**Required action**
Exact copy, no pictures: set down the lines from the one holding "Task: Open the Layout menu in network editor" through the final line of the records below.

Recorded information Start Marker

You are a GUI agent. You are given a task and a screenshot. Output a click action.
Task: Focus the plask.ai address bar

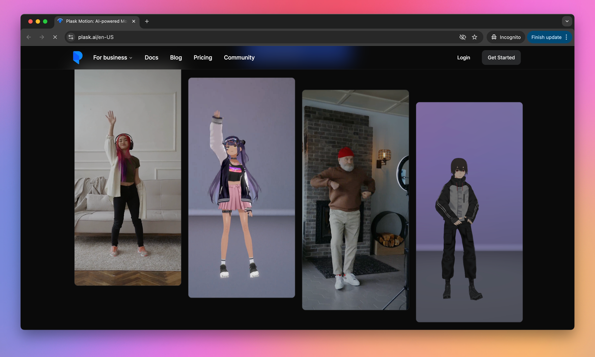click(x=248, y=37)
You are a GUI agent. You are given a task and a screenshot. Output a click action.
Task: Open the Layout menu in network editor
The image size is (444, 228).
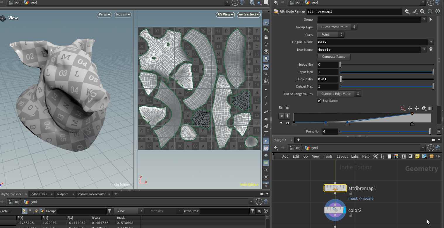342,156
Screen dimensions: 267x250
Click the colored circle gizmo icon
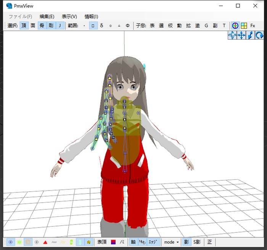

Recorded information End Marker

**Result of the task**
Task: Open the Layout menu in network editor
The image size is (444, 228).
342,156
Screen dimensions: 267x250
Click the colored circle gizmo icon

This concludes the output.